The Swan 391 is a recreational keelboat, built predominantly of glassfibre, with wood trim. It has a masthead sloop rig, a raked stem, a reverse transom, an internally mounted spade-type rudder controlled by a wheel and a fixed fin keel or optional shoal-draft keel. It displaces 18900 lb and carries 6800 lb of ballast.

The boat has a draft of 7.20 ft with the standard keel and 5.5 ft with the optional shoal draft keel.

The boat is fitted with a British Perkins Engines diesel engine of for docking and manoeuvring.

The design has sleeping accommodation for nine people, with a double "V"-berth in the bow cabin, an L-shaped settee and a straight settee in the main cabin, plus two upper pilot berths and two aft cabins, one to port with a double berth and one to starboard with a single. The galley is located on the port side abeam the companionway ladder. The galley is L-shaped and is equipped with a three-burner stove, an ice box and a double sink. A navigation station is opposite the galley, on the starboard side. The head is located just aft of the bow cabin on the starboard side.

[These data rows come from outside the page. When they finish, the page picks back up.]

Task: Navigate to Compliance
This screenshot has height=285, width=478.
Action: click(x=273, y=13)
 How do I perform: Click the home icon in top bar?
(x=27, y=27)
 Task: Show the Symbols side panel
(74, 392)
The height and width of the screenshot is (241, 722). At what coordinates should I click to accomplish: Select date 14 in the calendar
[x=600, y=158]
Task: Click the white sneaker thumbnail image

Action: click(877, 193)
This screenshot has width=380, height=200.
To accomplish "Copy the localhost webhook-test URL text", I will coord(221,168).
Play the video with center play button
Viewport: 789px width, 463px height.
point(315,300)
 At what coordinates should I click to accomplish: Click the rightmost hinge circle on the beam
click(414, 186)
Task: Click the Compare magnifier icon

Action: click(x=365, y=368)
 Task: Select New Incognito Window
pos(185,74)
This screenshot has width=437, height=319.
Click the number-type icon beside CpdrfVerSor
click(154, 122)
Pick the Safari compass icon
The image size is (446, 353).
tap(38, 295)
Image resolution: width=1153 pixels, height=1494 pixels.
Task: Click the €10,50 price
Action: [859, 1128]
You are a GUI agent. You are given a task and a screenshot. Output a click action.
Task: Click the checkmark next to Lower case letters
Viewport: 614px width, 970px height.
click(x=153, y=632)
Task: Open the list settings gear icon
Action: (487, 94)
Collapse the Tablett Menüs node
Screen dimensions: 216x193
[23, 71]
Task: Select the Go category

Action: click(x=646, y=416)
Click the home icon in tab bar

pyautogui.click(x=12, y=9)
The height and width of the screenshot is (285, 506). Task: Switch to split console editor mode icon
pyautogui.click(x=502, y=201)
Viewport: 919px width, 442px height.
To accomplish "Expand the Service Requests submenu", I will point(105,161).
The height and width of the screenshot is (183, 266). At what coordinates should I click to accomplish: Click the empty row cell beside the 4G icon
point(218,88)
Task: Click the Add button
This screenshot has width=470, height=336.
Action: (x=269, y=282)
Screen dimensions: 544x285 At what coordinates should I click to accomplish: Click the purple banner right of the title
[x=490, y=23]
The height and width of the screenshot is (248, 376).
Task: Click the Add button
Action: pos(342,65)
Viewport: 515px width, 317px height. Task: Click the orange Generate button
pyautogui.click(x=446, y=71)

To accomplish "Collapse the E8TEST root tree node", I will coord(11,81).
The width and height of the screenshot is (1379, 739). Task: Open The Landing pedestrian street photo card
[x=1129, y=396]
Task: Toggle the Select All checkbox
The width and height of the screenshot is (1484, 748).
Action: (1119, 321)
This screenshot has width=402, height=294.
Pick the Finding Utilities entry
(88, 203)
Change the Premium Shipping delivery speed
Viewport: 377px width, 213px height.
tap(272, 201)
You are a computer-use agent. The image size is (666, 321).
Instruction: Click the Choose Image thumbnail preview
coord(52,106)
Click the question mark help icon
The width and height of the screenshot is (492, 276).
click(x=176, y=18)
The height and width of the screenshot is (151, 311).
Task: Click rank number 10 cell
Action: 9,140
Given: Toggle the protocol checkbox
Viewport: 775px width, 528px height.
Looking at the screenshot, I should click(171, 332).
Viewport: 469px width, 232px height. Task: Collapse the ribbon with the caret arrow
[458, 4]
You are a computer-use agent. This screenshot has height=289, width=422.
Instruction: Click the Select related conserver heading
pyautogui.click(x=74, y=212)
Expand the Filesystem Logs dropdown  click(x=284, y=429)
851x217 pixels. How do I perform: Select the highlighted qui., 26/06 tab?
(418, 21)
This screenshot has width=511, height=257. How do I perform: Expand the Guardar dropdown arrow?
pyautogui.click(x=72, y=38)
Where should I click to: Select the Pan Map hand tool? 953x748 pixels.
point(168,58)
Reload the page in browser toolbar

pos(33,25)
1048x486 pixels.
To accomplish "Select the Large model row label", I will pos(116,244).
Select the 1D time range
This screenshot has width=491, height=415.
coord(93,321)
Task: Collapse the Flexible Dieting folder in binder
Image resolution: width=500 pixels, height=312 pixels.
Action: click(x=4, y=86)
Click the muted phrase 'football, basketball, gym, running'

For sailing downwind the design may be equipped with a symmetrical spinnaker.

The design has a hull speed of 7.71 kn and a PHRF handicap of 81 to 96 for the fin keel version and 102 for the shoal draft version.

==Operational history==
Sailboat Lab describes the boat, "the Swan 391 is a moderate weight sailboat which is a reasonably good performer. It is stable / stiff and has a good righting capability if capsized. It is best suited as a coastal cruiser."

In the 1990 Rolex Swan Atlantic Regatta, a Swan 391, named Full Cry and sailed by Robert Compton, won the Rolex Swan Atlantic Challenge for overall points and also lowest corrected time with an IMS handicap.